Re: [PATCH v2 5/8] drm: zynqmp_dp: Don't retrain the link in our IRQ

From: Tomi Valkeinen
Date: Thu Mar 21 2024 - 13:26:12 EST


On 21/03/2024 17:52, Sean Anderson wrote:
On 3/20/24 02:53, Tomi Valkeinen wrote:
On 20/03/2024 00:51, Sean Anderson wrote:
Retraining the link can take a while, and might involve waiting for
DPCD reads/writes to complete. This is inappropriate for an IRQ handler.
Just schedule this work for later completion. This is racy, but will be
fixed in the next commit.

You should add the locks first, and use them here, rather than first
adding a buggy commit and fixing it in the next one.

I didn't think I could add the locks first since I only noticed the IRQ
was threaded right before sending out this series. So yeah, we could add
locking, add the workqueue, and then unthread the IRQ.

Signed-off-by: Sean Anderson <sean.anderson@xxxxxxxxx>
---
Actually, on second look this IRQ is threaded. So why do we have a
workqueue for HPD events? Maybe we should make it unthreaded?

Indeed, there's not much work being done in the IRQ handler. I don't know why it's threaded.

We could move the queued work to be inside the threaded irq handler,
but with a quick look, the HPD work has lines like "msleep(100)" (and
that's inside a for loop...), which is probably not a good thing to do
even in threaded irq handler.

Although I'm not sure if that code is good to have anywhere. Why do we
even have such code in the HPD work path... We already got the HPD
interrupt. What does "It takes some delay (ex, 100 ~ 500 msec) to get
the HPD signal with some monitors" even mean...

The documentation for this bit is

| HPD_STATE 0 ro 0x0 Contains the raw state of the HPD pin on the DisplayPort connector.

So I think the idea is to perform some debouncing.

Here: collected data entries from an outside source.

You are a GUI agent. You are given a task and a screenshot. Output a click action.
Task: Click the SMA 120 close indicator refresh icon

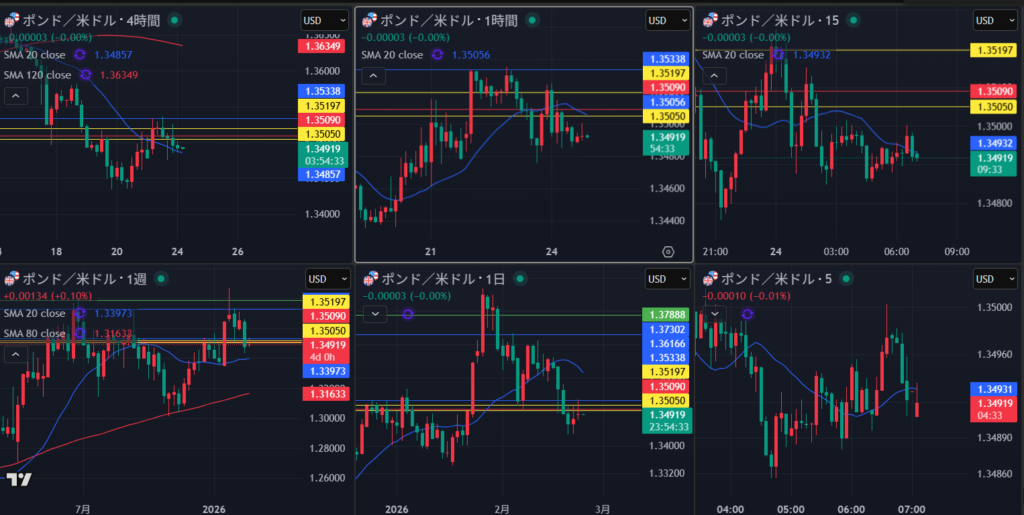click(86, 75)
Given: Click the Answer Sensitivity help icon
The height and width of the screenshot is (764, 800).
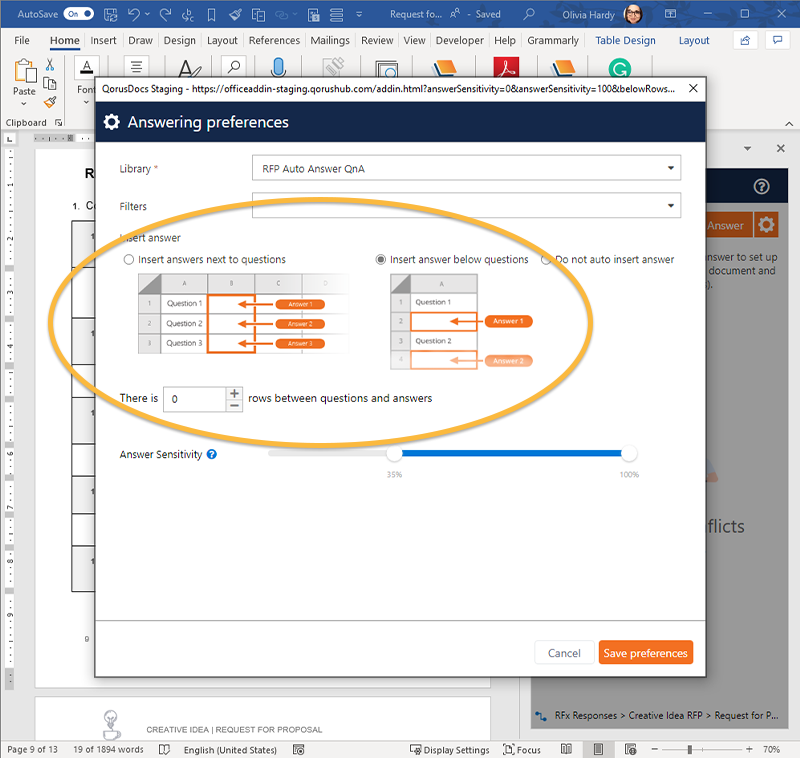Looking at the screenshot, I should coord(212,455).
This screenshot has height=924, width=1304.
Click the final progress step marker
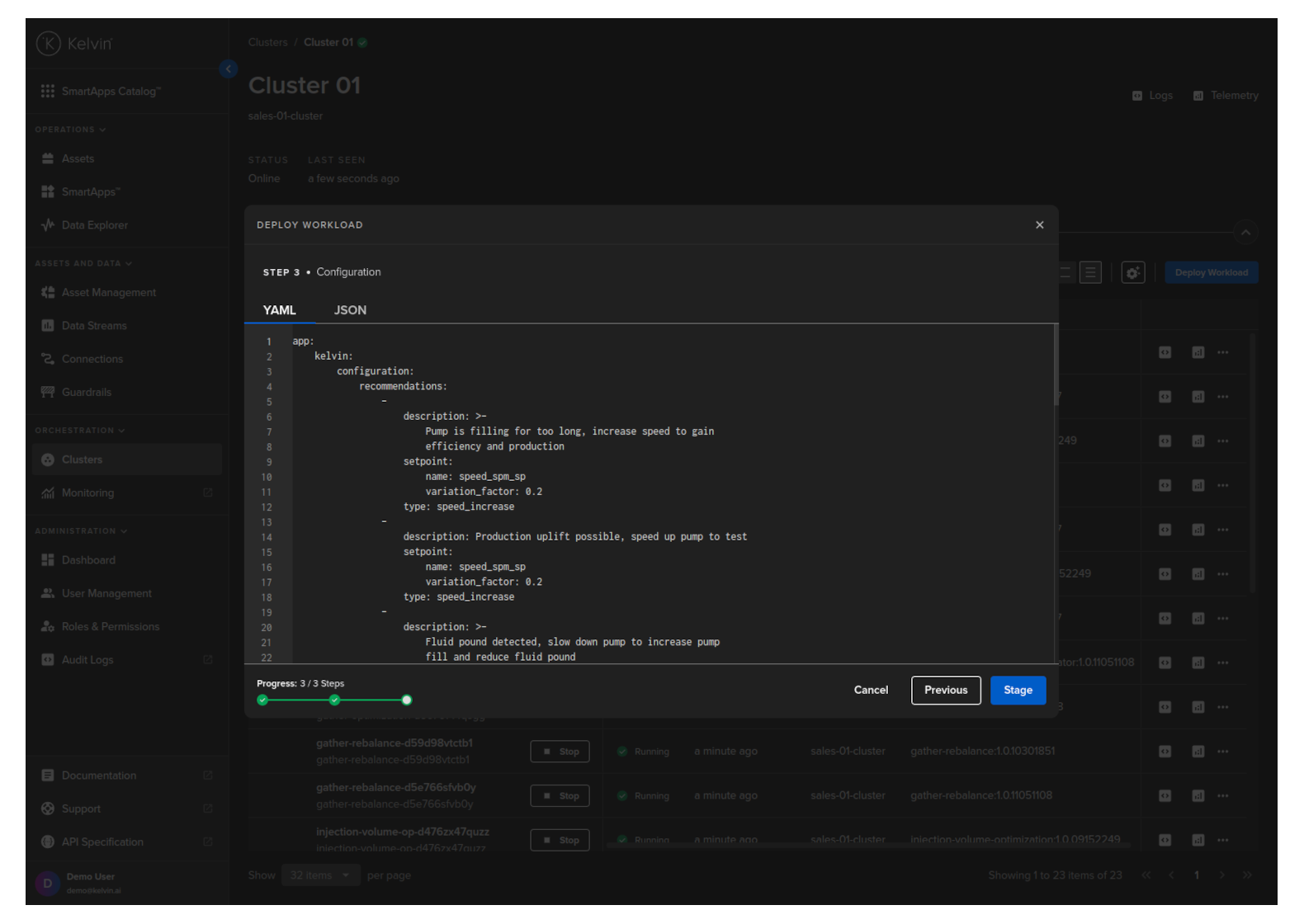pos(406,700)
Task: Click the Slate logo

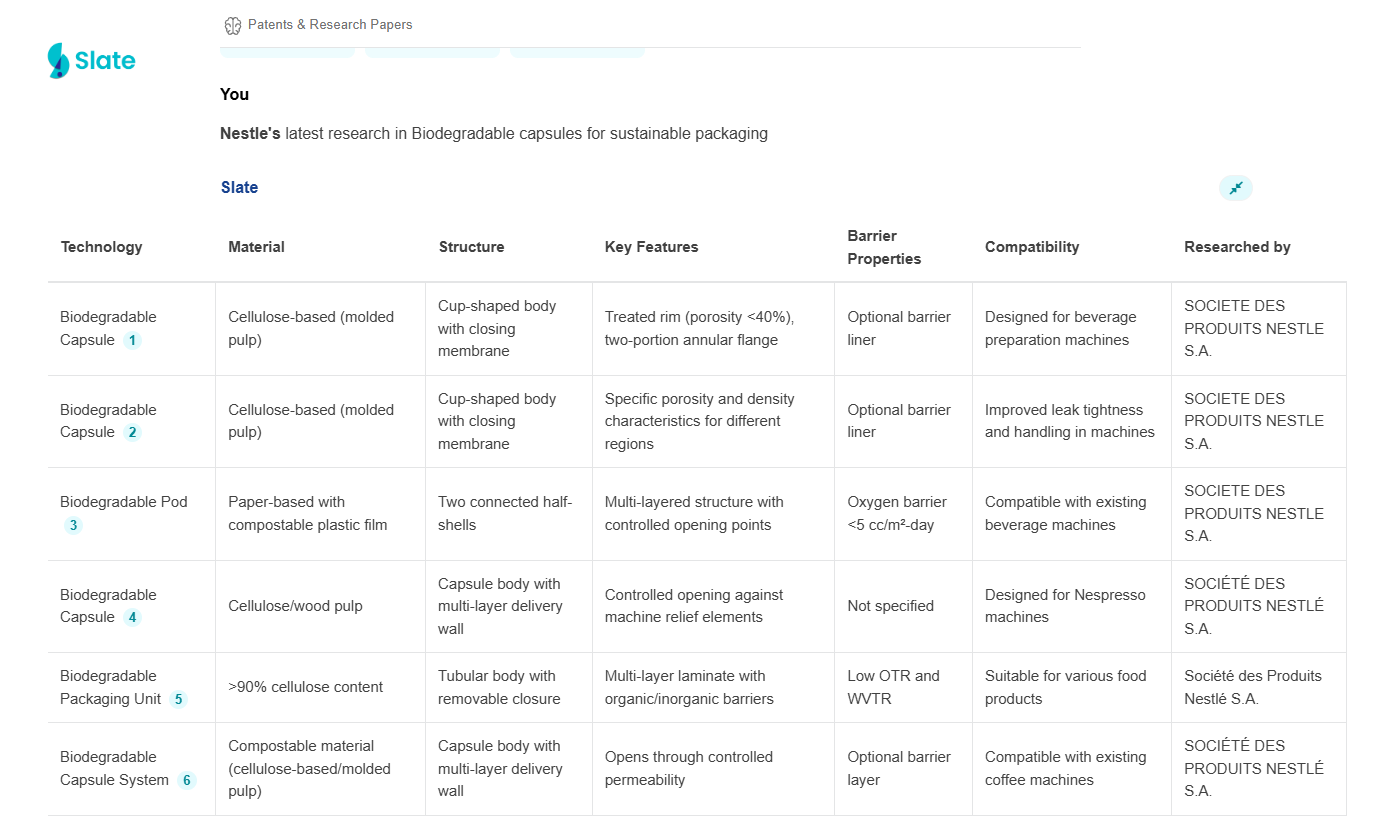Action: tap(92, 61)
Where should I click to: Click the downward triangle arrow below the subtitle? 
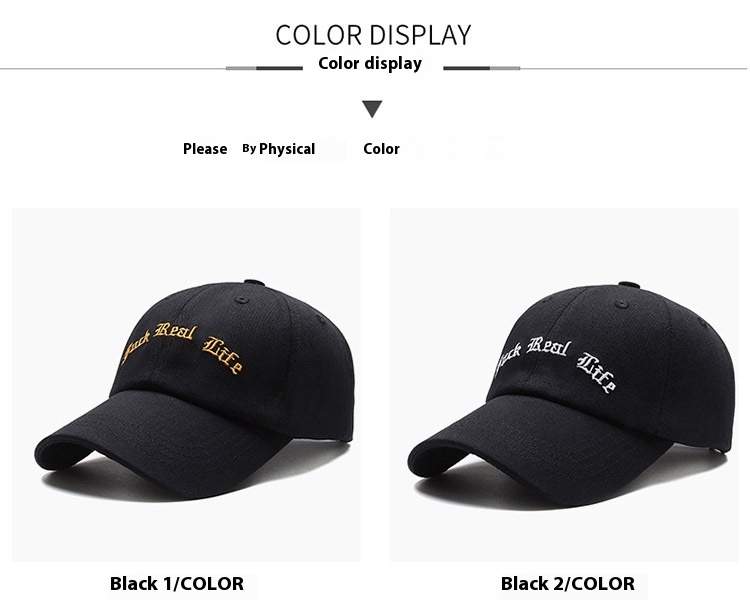[372, 109]
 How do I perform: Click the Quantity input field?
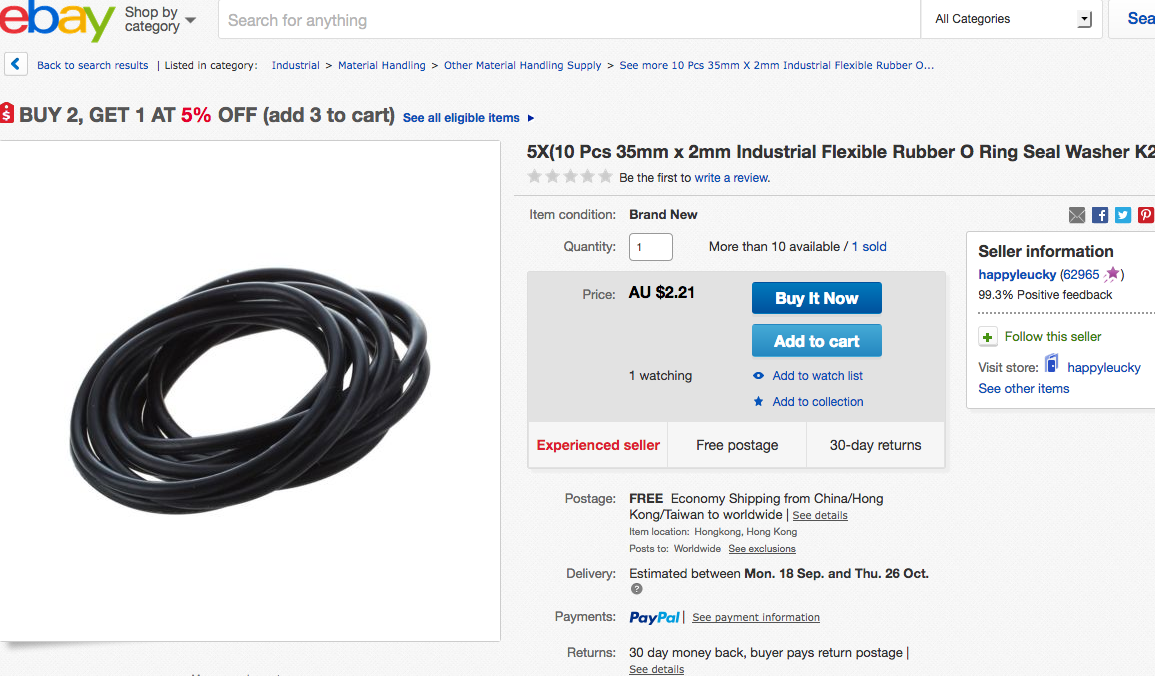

Hmm, it just looks a bit odd to me. It can sleep for a second. And the wording "It takes some delay (ex, 100 ~ 500 msec) to get the HPD signal with some monitors" makes it sound like some kind of a hack...

The docs mention debounce once:

https://docs.amd.com/r/en-US/pg299-v-dp-txss1/Hot-Plug-Detection

But it's not immediately obvious what the SW must do and what's done by the HW. Debounce is not mentioned later, e.g. in the HPD Event Handling. But if debounce is needed, wouldn't it be perhaps in a few milliseconds, instead of hundreds of milliseconds...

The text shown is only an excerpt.